Non è il primo caso di questo tipo, ma martedì 18 dicembre, tantissimi ragazzi hanno passato la nottata al gelo per accaparrarsi un paio di scarpe al mattino.

Una notte al gelo e mi compro le Nike

Il movente che ha spinto tanti ragazzi a sfiorare l’ipotermia, si chiama Off-White x Nike Air Force 1 “Black” & “Volt”. Questo è il nome della scarpa. E’ successo a Milano, in zona Moscova, davanti il Nike Lab di via Statuto. La scarpa – costo 170 euro – è firmata dal designer Virgin Abloh, e per comprensibili motivi di marketing, è arrivata in negozio in numero inferiore di paia rispetto alla richiesta del mercato. Sicuramente, qualcuno tra i ragazzi in fila, rivenderà le famigerate scarpe di edizione limitata, mentre per altri, l’acquisto è personale.

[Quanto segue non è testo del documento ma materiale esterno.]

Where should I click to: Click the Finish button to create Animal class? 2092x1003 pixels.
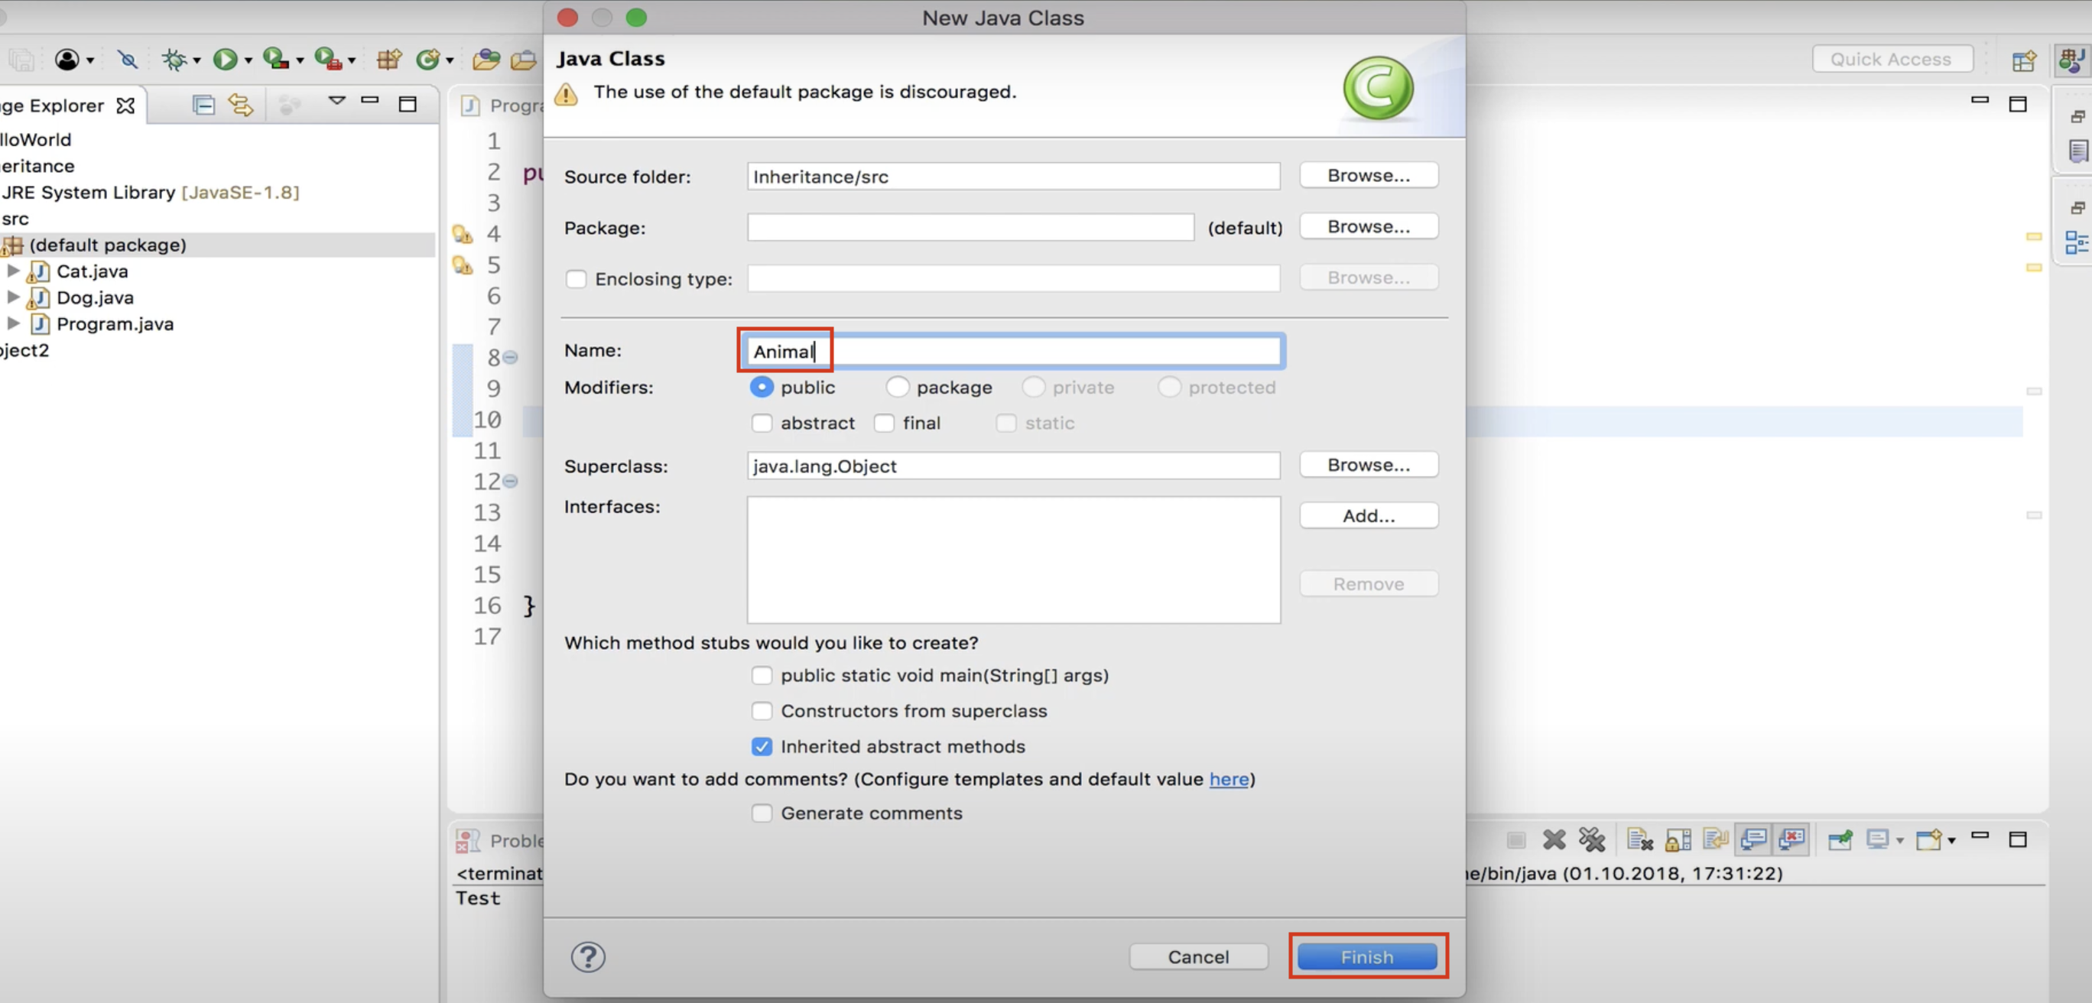[x=1368, y=957]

Uno scenario molto simile accadde ad agosto, davanti allo stesso store, per le “Off white Presto“ . Un’altra scarpa Nike.

Perchè lo fai?

In un’intervista di Louise Donovan, in cui l’autrice si è trovata ad intervistare diversi adolescenti riguardo lo stesso tema, la maggior parte degli adolescenti intervistati ha dichiarato che Instagram ha avuto un ruolo centrale in questa accentuatissima passione per la moda. I capi nuovi, firmati, e rari finiscono, inesorabilmente, sul social network dedicato alle immagini. La motivazione di fondo, resta sempre celata dietro l’apprezzatissimo like. Non solo like, ma anche complimenti e apprezzamenti lasciati nei commenti, o visualizzazioni nelle “storie”, ovvero immagini presenti in evidenza e spesso solo per 24 ore.

Tutto questo apprezzamento virtuale, a cosa serve se non a sentirsi un po’ più apprezzati, anche solo per poco? Indossare qualcosa che si sa essere apprezzata, può farci sentire più sicuri, meno diversi, meno sbagliati. Il punto è che, quando questa ricerca di conferme altrui diventa esagerata, il soggetto rischia di entrare in una sorta di dipendenza. Una richiesta continua di apprezzamento, che quando manca scopre una grande insicurezza.

Infatti, per quanto indossare indumenti o accessori di un certo tipo riesca ad arrecare un sensazione di sicurezza nell’individuo, l’insicurezza nascosta nel profondo del soggetto non si risolve così.

Insicurezza e poca autostima

Spesso, insicurezza e poca autostima viaggiano insieme. E’ quella necessità di sentirci accettati, di sentirci capaci, di sapere di piacere. Ma non può essere sempre così, nemmeno se possiedi un intero armadio di vestiti firmati, e cosa succede quindi se qualcosa va storto? Succede che il problema – in questo caso, l’insicurezza e la mancanza di autostima – aumenta. Si inizia a dubitare un po’ di tutte le proprie abilità, che siano lavorative o relazionali non fa differenza. Ogni volta che si è chiamati a dimostrare o mostrare di saper fare qualcosa, anche a se stessi, l’insicuro prova forte disagio. Si sente sfiduciato, impaurito.

L’insicurezza può venire dalla nostra infanzia, da un rapporto difficile con i genitori. Severità, pochi riconoscimenti, intransigenza per i nostri errori o eccessiva esigenza. Non solo, anche il periodo scolastico può essere terreno fertile per l’insorgenza di insicurezza nell’individuo. Si pensi ad insegnanti duri, o a compagni offensivi. In ultimo, anche piccoli o grandi fallimenti, possono ledere la fiducia in se stessi ed alimentare una grande insicurezza.

Non è quindi comprare un paio di scarpe il problema, e non lo è nemmeno avere passione per i bei vestiti. Il problema è forse il non domandarsi il perché dei nostri gesti, delle nostre scelte, e trovarci solamente travolti – inspiegabilmente – da essi. C’è molto da scoprire, su di noi e sugli altri, semplicemente osservando e riflettendo su questi semplici elementi.